Scan the entries below for "click" and copy each line that holds it.

# [DATASET ENTRIES]
==============================

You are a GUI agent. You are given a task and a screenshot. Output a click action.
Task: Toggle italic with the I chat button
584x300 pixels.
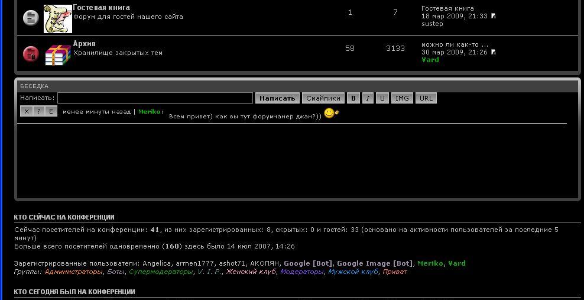[x=368, y=98]
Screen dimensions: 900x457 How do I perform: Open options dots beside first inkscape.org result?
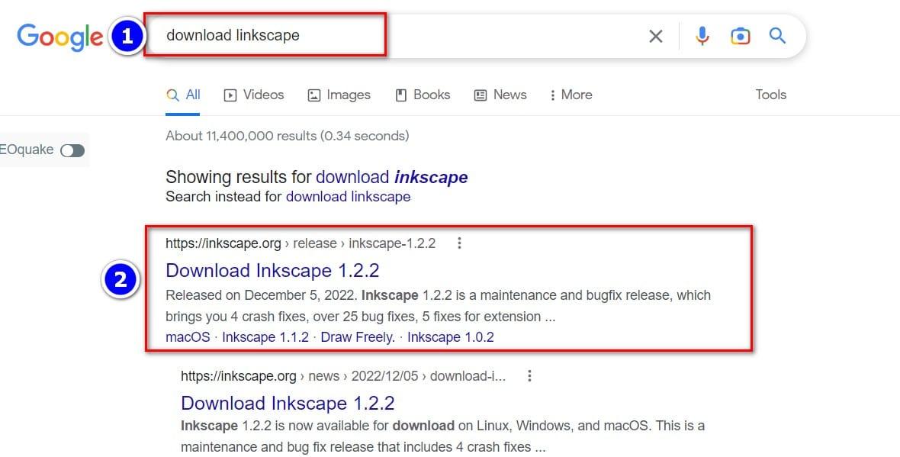459,243
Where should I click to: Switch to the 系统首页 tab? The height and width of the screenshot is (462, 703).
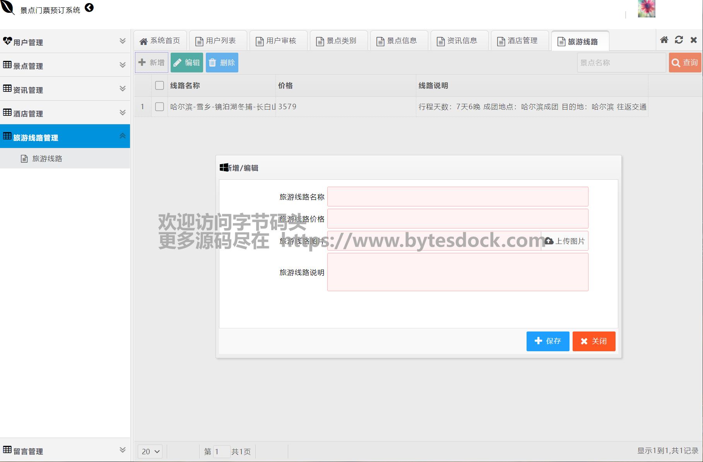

==============================

# [OUTPUT OF THE TASK]
You are a GUI agent. You are given a task and a screenshot. Output a click action.
Where should I click to: Switch to the 系统首页 tab? The height and width of the screenshot is (462, 703).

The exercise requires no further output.